======== DATA UNDER STUDY ========

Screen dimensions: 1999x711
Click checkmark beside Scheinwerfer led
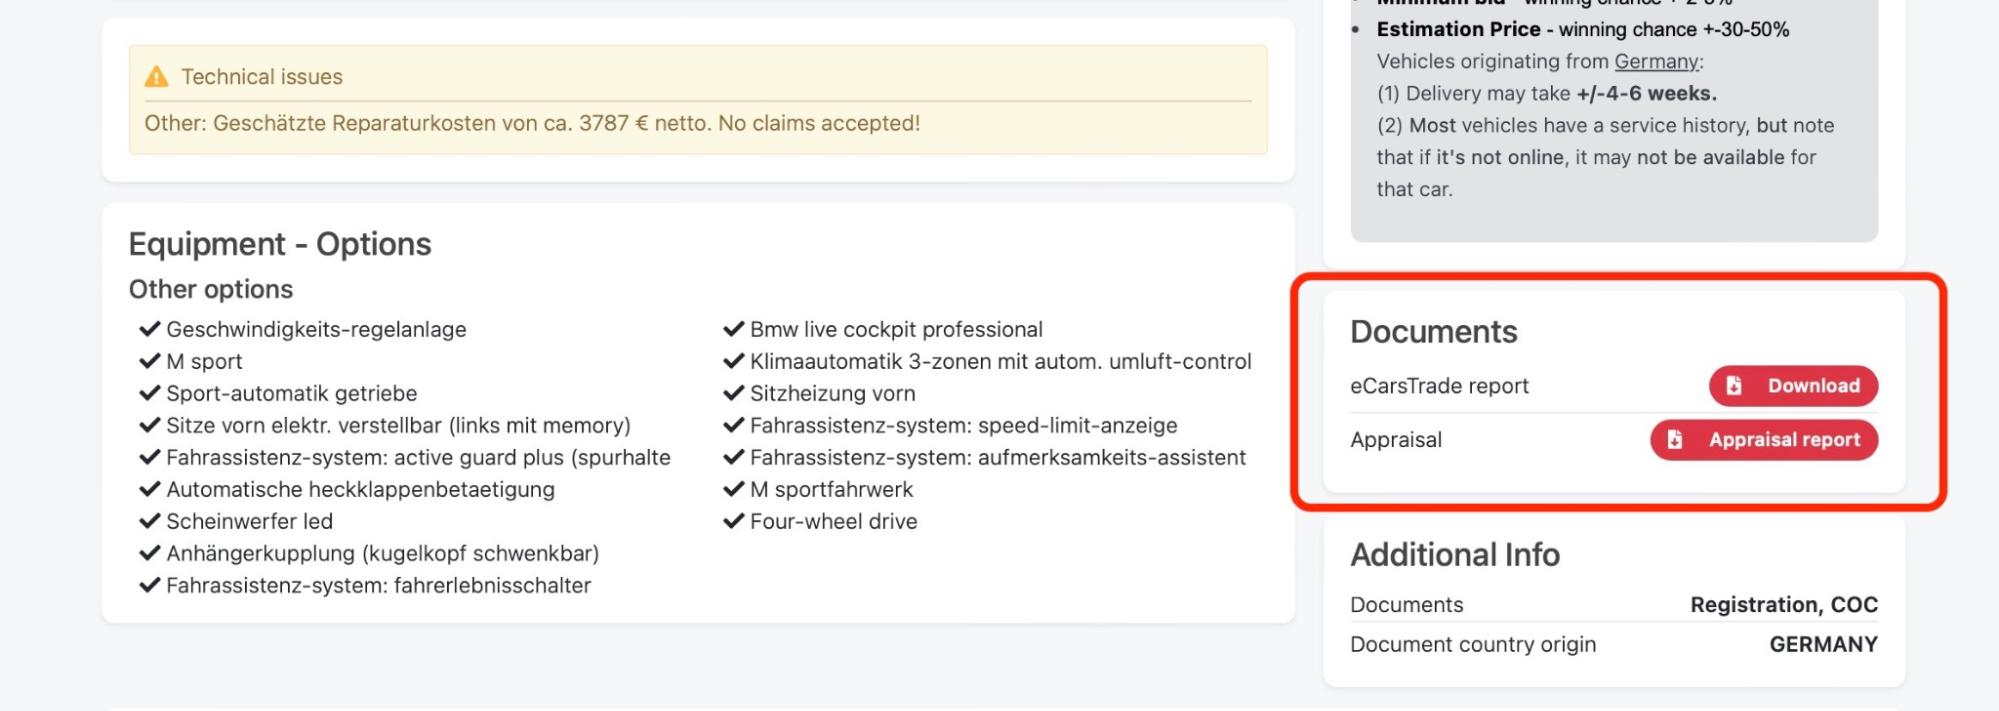click(x=150, y=521)
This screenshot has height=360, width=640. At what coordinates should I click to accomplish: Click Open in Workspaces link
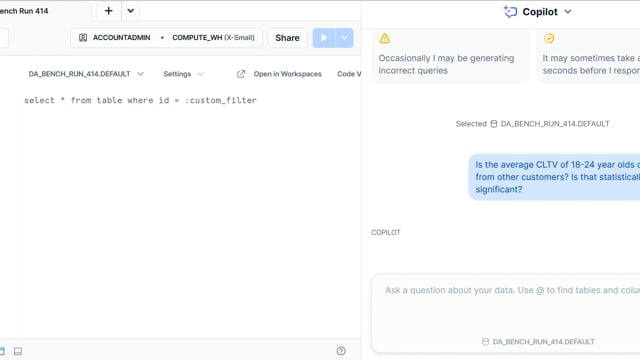[287, 74]
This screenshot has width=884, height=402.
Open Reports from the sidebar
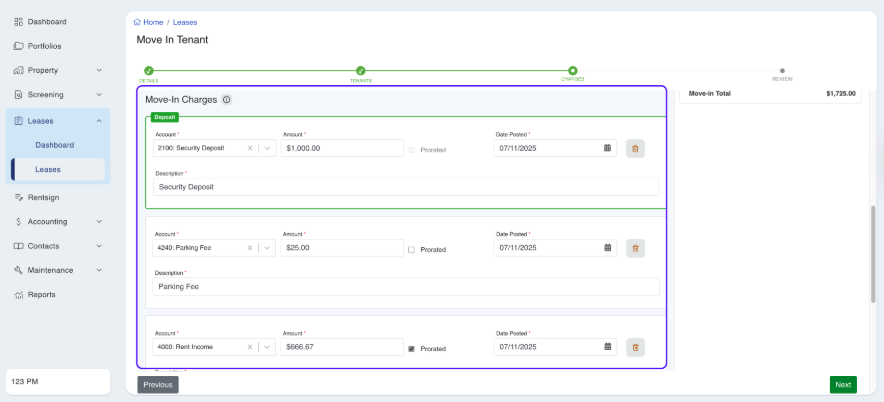41,294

========

• WHAT IS BEING ASKED: The answer should consist of every line above, exact and free of images.

• EXPECTED ANSWER:
Screen dimensions: 1999x711
Click checkmark beside Scheinwerfer led
click(x=150, y=521)
This screenshot has height=360, width=640. At what coordinates should I click to accomplish: Click Open in Workspaces link
[287, 74]
This screenshot has width=884, height=402.
Open Reports from the sidebar
41,294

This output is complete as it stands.